UNSW unveils plan to entice world’s best academics amid ‘uncertain research ecosystems’
UNSW vice-chancellor says US academics are working within a research system ‘clearly under threat’, as the university launches a fresh bid to get a dozen of the world’s best academics to Australia.
The University of New South Wales has launched a fresh bid to lure a dozen of the best academics in the world to Australia, including US academics working within a research system that is “clearly under threat”.
Vice-chancellor Attila Brungs says UNSW’s new $14m fellowship program for 12 international academics was developed at “a moment in time” when there is “uncertainty in a number of research ecosystems, not just the US, but … around the world”.
“This is, unashamedly, how to build networks, how do we attract top researchers from around the world to Australia at a time when they’d be more interested in coming than they otherwise would be?” he said.
The 12-month to two-year fellowships will cover salary and relocation costs, and could convert to long-term roles. Each fellowship has a number of PhD scholarships attached to “train the next generation of Australians to be the best in the world”.
“The US system is under threat at the moment. Their research system is clearly under threat,” Professor Brungs said.
“The US has an incredible research system. I’m trying to use this as an opportunity to get access to some brilliant parts of the US system, which is experiencing all sorts of perturbations, to make sure we build Australia’s capability and we build long-term networks, so that even if that perturbation diminished we still have those networks in place.”
To be successful for the Green Fellowship, named after solar pioneer Professor Martin Green, an academic’s research must either advance social and economic prosperity, enable healthy lives, accelerate the transition to a sustainable planet – such as green hydrogen – or strengthen societal resilience and security, which includes advanced manufacturing, artificial intelligence and dual-purpose defence research.
On the latter, Professor Brungs says, “we really want to make sure that UNSW and Australia has the best capability in the world”.
Productivity and sovereign capability challenge
“We’re trying to help Australia tackle some of the biggest challenges it has – productivity and sovereign capability. We have a big challenge around productivity, and universities are important. Part of that, be that labour productivity, be that innovation, be that multi-factor productivity and the research … getting the best research around the world, the best innovators around the world, will really help us on productivity,” he said.
As Professor Brungs returns from a delegation to China, attending roundtables alongside Prime Minister Anthony Albanese, he is also thinking about how China’s ability to scale, paired with Australian innovation, could solve global challenges. Post-visit, university leaders are looking at an agreement to collaborate with China on areas such as the green economy and development, and health systems at scale.

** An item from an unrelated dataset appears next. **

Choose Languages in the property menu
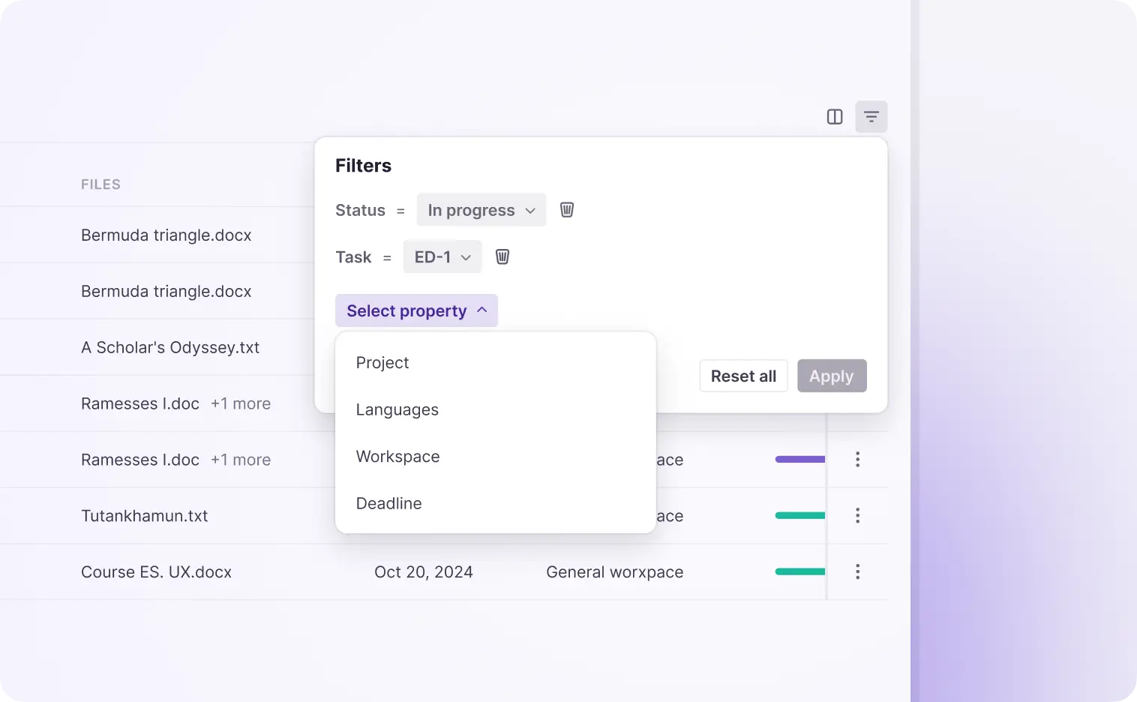(397, 410)
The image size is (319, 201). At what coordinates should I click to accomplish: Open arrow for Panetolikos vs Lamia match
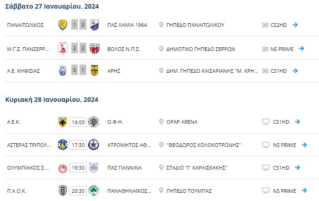[x=295, y=25]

“There’s all sorts of things that the Chinese scale and Australian innovation can drive on … One, for example, is health outcomes. All of us are struggling with health systems … China is an enormous country, we can learn lessons from them on how you bring healthcare to vast and disparate populations,” he said.

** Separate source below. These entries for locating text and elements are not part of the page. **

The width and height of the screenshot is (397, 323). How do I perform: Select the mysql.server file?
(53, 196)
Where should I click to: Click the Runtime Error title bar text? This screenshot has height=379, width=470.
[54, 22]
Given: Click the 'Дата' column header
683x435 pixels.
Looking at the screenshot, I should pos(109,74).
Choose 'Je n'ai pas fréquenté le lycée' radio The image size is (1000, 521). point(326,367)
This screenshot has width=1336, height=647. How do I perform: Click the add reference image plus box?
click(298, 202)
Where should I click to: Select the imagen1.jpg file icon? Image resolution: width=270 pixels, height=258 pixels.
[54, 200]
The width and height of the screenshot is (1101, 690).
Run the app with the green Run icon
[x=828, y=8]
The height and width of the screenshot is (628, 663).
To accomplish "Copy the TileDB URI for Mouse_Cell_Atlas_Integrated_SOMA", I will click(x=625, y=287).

He also shared with Chinese business and government a proposal, which is in the very early stages, for Australian qualifications to be recognised in China, in order to train up the Chinese workforce through online education courses – a concept businesses in Australia and China are “very excited by”.
While UNSW is doing its part to tackle productivity, Professor Brungs says the federal government needs “a comprehensive plan that tackles labour productivity” as it approaches its reform roundtable in August, focusing on “how do we really drive up what I call lifelong learning?”
This includes a more connected tertiary education system, and linking innovation with the workforce and new companies in order to grow employment.
Professor Bronwyn Fox, UNSW’s deputy vice-chancellor, research and enterprise, who is driving the fellowship program, said international exchange was “absolutely vital” to research.
“Research is global … and when you’re truly working at he cutting edge of a field, you need to know what everyone else is doing and how they’re thinking about solving problems, and the time is now because globally we are facing some significant challenges,” she said.
“Otherwise we can do things in a vacuum here in Australia and not understand that we need to shift our thinking.”